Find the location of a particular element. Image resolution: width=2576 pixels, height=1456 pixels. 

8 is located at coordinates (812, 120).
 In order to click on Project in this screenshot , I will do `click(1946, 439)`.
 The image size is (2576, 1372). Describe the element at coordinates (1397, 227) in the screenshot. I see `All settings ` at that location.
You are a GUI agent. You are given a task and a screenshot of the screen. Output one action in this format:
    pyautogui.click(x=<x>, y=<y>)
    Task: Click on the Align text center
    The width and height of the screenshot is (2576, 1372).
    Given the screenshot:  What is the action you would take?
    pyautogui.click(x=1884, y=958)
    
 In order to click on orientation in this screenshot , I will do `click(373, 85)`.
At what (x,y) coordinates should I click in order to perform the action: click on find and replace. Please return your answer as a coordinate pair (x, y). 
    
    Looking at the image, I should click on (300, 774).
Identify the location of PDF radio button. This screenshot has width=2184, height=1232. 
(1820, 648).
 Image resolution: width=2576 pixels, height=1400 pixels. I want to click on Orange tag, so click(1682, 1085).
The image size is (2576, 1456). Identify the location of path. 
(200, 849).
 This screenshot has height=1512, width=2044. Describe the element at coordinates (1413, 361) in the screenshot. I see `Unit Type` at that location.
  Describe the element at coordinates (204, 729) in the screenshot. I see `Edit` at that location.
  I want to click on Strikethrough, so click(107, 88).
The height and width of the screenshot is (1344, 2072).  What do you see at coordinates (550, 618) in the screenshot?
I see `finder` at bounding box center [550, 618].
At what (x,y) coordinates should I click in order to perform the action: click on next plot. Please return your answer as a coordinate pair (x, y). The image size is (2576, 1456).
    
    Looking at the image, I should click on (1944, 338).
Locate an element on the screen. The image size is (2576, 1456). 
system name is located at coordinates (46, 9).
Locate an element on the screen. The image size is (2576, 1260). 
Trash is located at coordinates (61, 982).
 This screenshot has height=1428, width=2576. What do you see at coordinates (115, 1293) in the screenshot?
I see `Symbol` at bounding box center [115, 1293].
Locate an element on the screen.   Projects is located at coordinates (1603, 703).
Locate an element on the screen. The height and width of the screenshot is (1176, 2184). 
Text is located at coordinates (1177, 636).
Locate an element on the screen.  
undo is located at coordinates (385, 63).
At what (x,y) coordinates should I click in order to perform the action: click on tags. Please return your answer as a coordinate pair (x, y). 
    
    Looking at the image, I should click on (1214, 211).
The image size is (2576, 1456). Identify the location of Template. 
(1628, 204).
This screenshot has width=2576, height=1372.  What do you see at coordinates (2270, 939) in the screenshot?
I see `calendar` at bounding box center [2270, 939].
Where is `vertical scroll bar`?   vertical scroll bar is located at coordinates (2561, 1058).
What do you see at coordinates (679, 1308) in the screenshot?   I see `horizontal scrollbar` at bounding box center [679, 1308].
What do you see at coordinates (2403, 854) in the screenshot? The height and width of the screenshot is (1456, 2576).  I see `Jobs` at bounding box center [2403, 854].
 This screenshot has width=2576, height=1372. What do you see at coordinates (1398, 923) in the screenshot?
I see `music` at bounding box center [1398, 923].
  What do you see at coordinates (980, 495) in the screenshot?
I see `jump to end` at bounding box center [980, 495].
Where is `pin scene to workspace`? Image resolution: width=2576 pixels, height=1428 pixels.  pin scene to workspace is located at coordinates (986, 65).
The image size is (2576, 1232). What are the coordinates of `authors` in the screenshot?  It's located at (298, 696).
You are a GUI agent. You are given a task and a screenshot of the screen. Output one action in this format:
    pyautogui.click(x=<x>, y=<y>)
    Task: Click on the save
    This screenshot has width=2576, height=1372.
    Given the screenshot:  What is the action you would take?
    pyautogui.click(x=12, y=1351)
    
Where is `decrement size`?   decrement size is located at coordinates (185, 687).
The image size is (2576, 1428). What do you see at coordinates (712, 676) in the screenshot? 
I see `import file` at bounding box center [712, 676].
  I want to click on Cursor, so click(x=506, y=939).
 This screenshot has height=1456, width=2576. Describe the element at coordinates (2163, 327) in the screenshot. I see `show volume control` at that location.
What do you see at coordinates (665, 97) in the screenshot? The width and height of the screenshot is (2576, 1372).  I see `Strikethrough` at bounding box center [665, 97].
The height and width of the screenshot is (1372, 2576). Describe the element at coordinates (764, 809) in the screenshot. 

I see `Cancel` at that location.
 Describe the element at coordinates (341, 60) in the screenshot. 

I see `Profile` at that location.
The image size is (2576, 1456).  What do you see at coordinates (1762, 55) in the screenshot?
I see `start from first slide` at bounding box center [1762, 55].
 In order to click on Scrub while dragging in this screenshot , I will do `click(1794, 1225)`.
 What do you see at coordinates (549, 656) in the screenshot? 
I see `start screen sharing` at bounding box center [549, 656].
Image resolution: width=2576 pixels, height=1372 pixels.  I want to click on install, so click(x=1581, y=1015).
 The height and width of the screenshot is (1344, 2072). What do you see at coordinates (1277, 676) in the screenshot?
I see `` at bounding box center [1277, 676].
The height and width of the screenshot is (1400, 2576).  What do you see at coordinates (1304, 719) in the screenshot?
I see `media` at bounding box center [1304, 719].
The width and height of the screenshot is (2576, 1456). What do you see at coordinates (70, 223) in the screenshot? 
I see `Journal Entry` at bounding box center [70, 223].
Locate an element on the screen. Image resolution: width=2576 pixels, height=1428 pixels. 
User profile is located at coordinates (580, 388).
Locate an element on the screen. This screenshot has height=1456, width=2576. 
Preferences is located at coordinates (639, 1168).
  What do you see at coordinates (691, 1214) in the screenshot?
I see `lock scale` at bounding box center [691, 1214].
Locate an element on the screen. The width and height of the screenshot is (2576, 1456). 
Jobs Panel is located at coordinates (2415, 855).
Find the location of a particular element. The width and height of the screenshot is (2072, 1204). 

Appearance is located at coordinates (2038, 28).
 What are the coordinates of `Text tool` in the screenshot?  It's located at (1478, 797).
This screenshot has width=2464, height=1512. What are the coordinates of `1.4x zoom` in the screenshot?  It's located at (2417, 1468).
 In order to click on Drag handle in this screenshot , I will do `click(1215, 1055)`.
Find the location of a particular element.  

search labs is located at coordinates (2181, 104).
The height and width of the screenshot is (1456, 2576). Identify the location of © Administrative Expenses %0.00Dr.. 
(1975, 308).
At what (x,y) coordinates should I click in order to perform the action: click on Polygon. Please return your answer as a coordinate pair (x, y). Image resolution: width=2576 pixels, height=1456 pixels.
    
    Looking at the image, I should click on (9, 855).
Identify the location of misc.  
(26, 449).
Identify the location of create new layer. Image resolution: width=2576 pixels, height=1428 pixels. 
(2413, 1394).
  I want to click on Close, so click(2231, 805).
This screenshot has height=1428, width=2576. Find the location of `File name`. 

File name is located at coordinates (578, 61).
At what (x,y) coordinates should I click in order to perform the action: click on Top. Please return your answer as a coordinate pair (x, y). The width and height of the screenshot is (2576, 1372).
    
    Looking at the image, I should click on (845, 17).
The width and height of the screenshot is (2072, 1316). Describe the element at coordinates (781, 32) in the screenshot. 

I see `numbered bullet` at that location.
++++++++++++++++++++
Retype all of the records above without changing anything.

Find the location of a particular element. Image resolution: width=2576 pixels, height=1456 pixels. 

8 is located at coordinates (812, 120).
 In order to click on Project in this screenshot , I will do `click(1946, 439)`.
 The image size is (2576, 1372). Describe the element at coordinates (1397, 227) in the screenshot. I see `All settings ` at that location.
You are a GUI agent. You are given a task and a screenshot of the screen. Output one action in this format:
    pyautogui.click(x=<x>, y=<y>)
    Task: Click on the Align text center
    The width and height of the screenshot is (2576, 1372).
    Given the screenshot:  What is the action you would take?
    pyautogui.click(x=1884, y=958)
    
 In order to click on orientation in this screenshot , I will do `click(373, 85)`.
At what (x,y) coordinates should I click in order to perform the action: click on find and replace. Please return your answer as a coordinate pair (x, y). 
    
    Looking at the image, I should click on (300, 774).
Identify the location of PDF radio button. This screenshot has width=2184, height=1232. 
(1820, 648).
 Image resolution: width=2576 pixels, height=1400 pixels. I want to click on Orange tag, so click(1682, 1085).
The image size is (2576, 1456). Identify the location of path. 
(200, 849).
 This screenshot has height=1512, width=2044. Describe the element at coordinates (1413, 361) in the screenshot. I see `Unit Type` at that location.
  Describe the element at coordinates (204, 729) in the screenshot. I see `Edit` at that location.
  I want to click on Strikethrough, so click(107, 88).
The height and width of the screenshot is (1344, 2072).  What do you see at coordinates (550, 618) in the screenshot?
I see `finder` at bounding box center [550, 618].
At what (x,y) coordinates should I click in order to perform the action: click on next plot. Please return your answer as a coordinate pair (x, y). The image size is (2576, 1456).
    
    Looking at the image, I should click on (1944, 338).
Locate an element on the screen. The image size is (2576, 1456). 
system name is located at coordinates (46, 9).
Locate an element on the screen. The image size is (2576, 1260). 
Trash is located at coordinates (61, 982).
 This screenshot has height=1428, width=2576. What do you see at coordinates (115, 1293) in the screenshot?
I see `Symbol` at bounding box center [115, 1293].
Locate an element on the screen.   Projects is located at coordinates (1603, 703).
Locate an element on the screen. The height and width of the screenshot is (1176, 2184). 
Text is located at coordinates (1177, 636).
Locate an element on the screen.  
undo is located at coordinates (385, 63).
At what (x,y) coordinates should I click in order to perform the action: click on tags. Please return your answer as a coordinate pair (x, y). 
    
    Looking at the image, I should click on (1214, 211).
The image size is (2576, 1456). Identify the location of Template. 
(1628, 204).
This screenshot has width=2576, height=1372.  What do you see at coordinates (2270, 939) in the screenshot?
I see `calendar` at bounding box center [2270, 939].
Where is `vertical scroll bar`?   vertical scroll bar is located at coordinates (2561, 1058).
What do you see at coordinates (679, 1308) in the screenshot?   I see `horizontal scrollbar` at bounding box center [679, 1308].
What do you see at coordinates (2403, 854) in the screenshot? The height and width of the screenshot is (1456, 2576).  I see `Jobs` at bounding box center [2403, 854].
 This screenshot has width=2576, height=1372. What do you see at coordinates (1398, 923) in the screenshot?
I see `music` at bounding box center [1398, 923].
  What do you see at coordinates (980, 495) in the screenshot?
I see `jump to end` at bounding box center [980, 495].
Where is `pin scene to workspace`? Image resolution: width=2576 pixels, height=1428 pixels.  pin scene to workspace is located at coordinates (986, 65).
The image size is (2576, 1232). What are the coordinates of `authors` in the screenshot?  It's located at (298, 696).
You are a GUI agent. You are given a task and a screenshot of the screen. Output one action in this format:
    pyautogui.click(x=<x>, y=<y>)
    Task: Click on the save
    This screenshot has width=2576, height=1372.
    Given the screenshot:  What is the action you would take?
    pyautogui.click(x=12, y=1351)
    
Where is `decrement size`?   decrement size is located at coordinates (185, 687).
The image size is (2576, 1428). What do you see at coordinates (712, 676) in the screenshot? 
I see `import file` at bounding box center [712, 676].
  I want to click on Cursor, so click(x=506, y=939).
 This screenshot has height=1456, width=2576. Describe the element at coordinates (2163, 327) in the screenshot. I see `show volume control` at that location.
What do you see at coordinates (665, 97) in the screenshot? The width and height of the screenshot is (2576, 1372).  I see `Strikethrough` at bounding box center [665, 97].
The height and width of the screenshot is (1372, 2576). Describe the element at coordinates (764, 809) in the screenshot. 

I see `Cancel` at that location.
 Describe the element at coordinates (341, 60) in the screenshot. 

I see `Profile` at that location.
The image size is (2576, 1456).  What do you see at coordinates (1762, 55) in the screenshot?
I see `start from first slide` at bounding box center [1762, 55].
 In order to click on Scrub while dragging in this screenshot , I will do `click(1794, 1225)`.
 What do you see at coordinates (549, 656) in the screenshot? 
I see `start screen sharing` at bounding box center [549, 656].
Image resolution: width=2576 pixels, height=1372 pixels.  I want to click on install, so click(x=1581, y=1015).
 The height and width of the screenshot is (1344, 2072). What do you see at coordinates (1277, 676) in the screenshot?
I see `` at bounding box center [1277, 676].
The height and width of the screenshot is (1400, 2576).  What do you see at coordinates (1304, 719) in the screenshot?
I see `media` at bounding box center [1304, 719].
The width and height of the screenshot is (2576, 1456). What do you see at coordinates (70, 223) in the screenshot? 
I see `Journal Entry` at bounding box center [70, 223].
Locate an element on the screen. Image resolution: width=2576 pixels, height=1428 pixels. 
User profile is located at coordinates (580, 388).
Locate an element on the screen. This screenshot has height=1456, width=2576. 
Preferences is located at coordinates (639, 1168).
  What do you see at coordinates (691, 1214) in the screenshot?
I see `lock scale` at bounding box center [691, 1214].
Locate an element on the screen. The width and height of the screenshot is (2576, 1456). 
Jobs Panel is located at coordinates (2415, 855).
Find the location of a particular element. The width and height of the screenshot is (2072, 1204). 

Appearance is located at coordinates (2038, 28).
 What are the coordinates of `Text tool` in the screenshot?  It's located at (1478, 797).
This screenshot has width=2464, height=1512. What are the coordinates of `1.4x zoom` in the screenshot?  It's located at (2417, 1468).
 In order to click on Drag handle in this screenshot , I will do `click(1215, 1055)`.
Find the location of a particular element.  

search labs is located at coordinates (2181, 104).
The height and width of the screenshot is (1456, 2576). Identify the location of © Administrative Expenses %0.00Dr.. 
(1975, 308).
At what (x,y) coordinates should I click in order to perform the action: click on Polygon. Please return your answer as a coordinate pair (x, y). Image resolution: width=2576 pixels, height=1456 pixels.
    
    Looking at the image, I should click on (9, 855).
Identify the location of misc.  
(26, 449).
Identify the location of create new layer. Image resolution: width=2576 pixels, height=1428 pixels. 
(2413, 1394).
  I want to click on Close, so click(2231, 805).
This screenshot has height=1428, width=2576. Find the location of `File name`. 

File name is located at coordinates (578, 61).
At what (x,y) coordinates should I click in order to perform the action: click on Top. Please return your answer as a coordinate pair (x, y). The width and height of the screenshot is (2576, 1372).
    
    Looking at the image, I should click on (845, 17).
The width and height of the screenshot is (2072, 1316). Describe the element at coordinates (781, 32) in the screenshot. 

I see `numbered bullet` at that location.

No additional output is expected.